In a slight departure from all things residential real estate, I wanted to share a story about gardening, Truxton Circle, a car-break-in and an iPad app that can make us all feel like James Bond.
On Wednesday, my fiance’s mom came to our house in Truxton Circle (the tiny neighborhood squeezed between Shaw and Bloomingdale) from her home in Pennsylvania to give us a gift: a garden. Our front yard had been long neglected and was basically a bed of dry dirt.
She drove up at around 10am, unloaded plants and got to digging. Her car was parked around the corner, in a well-traveled alley just off of 4th Street NW. She had a meeting in the afternoon and hoped to finish the job within a few hours, so she didn’t bring too many things into the house.
In the middle of toiling in our teeny front yard, she heard a car alarm go off. She took a short jog to the car. After walking halfway around the car and taking a quick glance, she didn’t see anything suspicious and headed back to resume gardening, turning off the alarm.
I got home at about 2pm around the time that she was finishing up. Pleased that she still had time to make the meeting, she went out to the car to get her bag and get ready.
Our new garden
Here’s where the day took a turn. The car alarm had been correct — the back passenger window was completely busted and a bag containing an iPad, clothes and important tax papers had been stolen. The thief must have acted quickly, perhaps after she turned off the alarm.
As you can imagine, our happy moods were shattered. We called around in a vain attempt to gain control of the situation, first to the police and then to several glass repair outfits. Dejected, my future mother-in-law canceled the meeting and went home to Pennsylvania, very worried about the papers and sad about her stolen belongings.
However, once at home, she remembered that a tracking application had been installed on her iPad: Find my iPhone.
(Cue the Mission Impossible theme song.)
She logged on, found the location of the iPad, called the police and then things got exciting.
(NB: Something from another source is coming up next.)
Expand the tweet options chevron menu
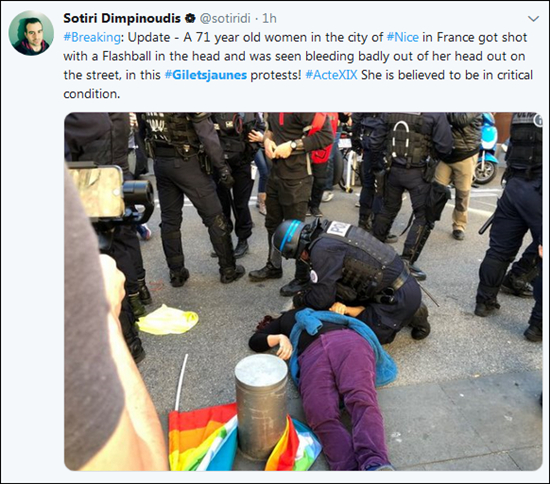tap(534, 19)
She was able to direct the authorities to the exact location of the iPad, which had traveled a couple miles east to Brookland, and was sitting in someone’s house.
With her on the line, the police headed toward the location. They identified the house and she gave them more information: from the application, it looked as though the iPad was in the back of the house. When the police got inside, my fiance’s mom cued the application to make the iPad play a sound. Sure enough, a sound came out of a bag — her bag, still full of all her belongings — in a back room. With solid proof, the cops apprehended the culprits and recovered the bag. We’ll be able to get it all back on Monday.
Needless to say, soon after this incident, I installed the Find my iPhone app on my iPad. Then I went out to water my new garden…and check on my car.